# [Tasks to carry out]
- A) Answer these three questions from the essay on women priests, one answer per line, marked the same way:
(i) Since what year has ARCWP been pushing to create a new model of priestly ministry?
(ii) According to Valerie Kaur, what two things done together build a solidarity rooted in revolutionary love?
(iii) On what date did Pope Francis place the ordination of a woman in the same crimes category as the sexual abuse of a child?
- B) Locate every line in the entries that contains the string "Fernando", and copy each one out in full.

As Meggan Watterson writes: “There is no hierarchy in the spiritual world.  We are all equal and we are all equally trying, in our own crazy ways to love ourselves enough to see the good that is right here with us…Maybe we are all Peter. when we question how we could possibly deserve a love that is right in front of us. Maybe Mary was more loved by Christ than any other because she knew she wasn’t separate from his love in the first place. She is the woman who knew Christ by heart.” Meggan Waterson, Mary  Magdalene Revealed, pp.  185, 197

When we open ourselves to a love that is a power inside us, we can push through any darkness to bring forth a new birthing of Spirit-empowerment  in our words and actions each day. 

Visionary woman and activist, Valerie Kaur, said that when we breathe together and push together, we build a solidarity rooted in revolutionary love that liberates and transforms us. 

Since 2010, ARCWP has been pushing through the pain of the birthing process to create a new model of priestly ministry in a community of equals. As companions in this struggle, we are being set free, as we breath and push together through patriarchal resistance to birth inclusive communities where all are loved, all are blessed, and all are welcome.

We are pushing through a priest-dependent model of church in which “Father knows best” to create people-empowered ecclesial communities who minister to the needs of all and in which all voices are heard. In this sometime messy birthing process, we are learning to embrace the imperfections, the holy messes in our ever growing, evolving movement and faith communities. 

We are pushing away from a medieval theology focused on fear and sin, to discover a rich diversity of contemporary theologies that promote the love of the Holy One revealed in the teachings and example of Jesus. He taught that the God of justice and liberation sets us free to love and to set others free. The wise words of Jesus in the Gospel of Mary challenge us not to bind ourselves with rules and laws we don’t need: “Do not lay down any rules beyond what I determined for you, nor give a law like the lawgiver, lest you be confined by it”

 Like Mary Magdalene we are pushing through a centuries-old fear of women’s spiritual power, to create new models of spiritual leadership rooted in mutual partnerships in ministry. As Christ’s relationship with Mary Magdalene disturbed Peter, our women priests movement continues to threaten the hierarchy of the RC Church. On June 1, 2021, in the new Updated Code of Canon Law, Pope Francis officially placed the ordination of a woman in the same serious crimes category against the Church as the sexual abuse of a child. 

But the good news is that women priests in people- empowered communities will never stop pushing through the darkness of sexism in the hierarchical church to live Gospel equality now. 

Some people think women priests are a Catholic revolution because we are breaking the laws of the Church by ordaining women. I believe women priests in inclusive faith communities are a holy shakeup of love that is healing and transforming the Church, making us one heart in Christ!  Let us rejoice that together we are liberating theology, renewing sacramental ministry, turning the patriarchal pyramid upside down and creating a discipleship of equals! Amen, Alleluia!

# [Dataset entries]
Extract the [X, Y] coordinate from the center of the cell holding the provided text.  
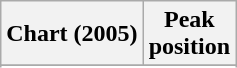
Peakposition [189, 34]
Chart (2005) [72, 34]
Identify which cell holds the provided text, then report its [x, y] central coordinate. 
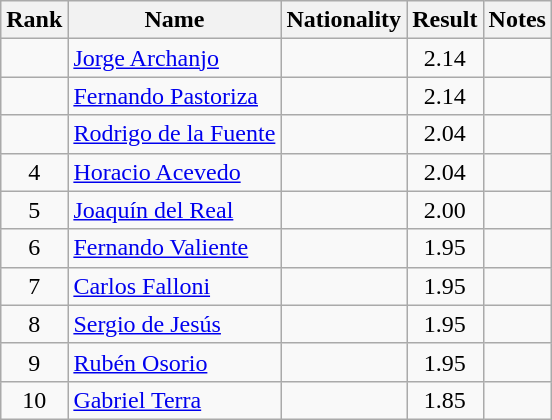
Notes [517, 20]
Rank [34, 20]
Fernando Pastoriza [174, 96]
8 [34, 324]
Carlos Falloni [174, 286]
2.00 [445, 210]
Joaquín del Real [174, 210]
7 [34, 286]
5 [34, 210]
Horacio Acevedo [174, 172]
10 [34, 400]
Jorge Archanjo [174, 58]
Gabriel Terra [174, 400]
4 [34, 172]
Result [445, 20]
6 [34, 248]
Rubén Osorio [174, 362]
Rodrigo de la Fuente [174, 134]
1.85 [445, 400]
Nationality [344, 20]
Name [174, 20]
9 [34, 362]
Sergio de Jesús [174, 324]
Fernando Valiente [174, 248]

# [Full answers]
- A)
(i) 2010
(ii) Breathing together and pushing together
(iii) June 1, 2021

- B)
Fernando Pastoriza [174, 96]
Fernando Valiente [174, 248]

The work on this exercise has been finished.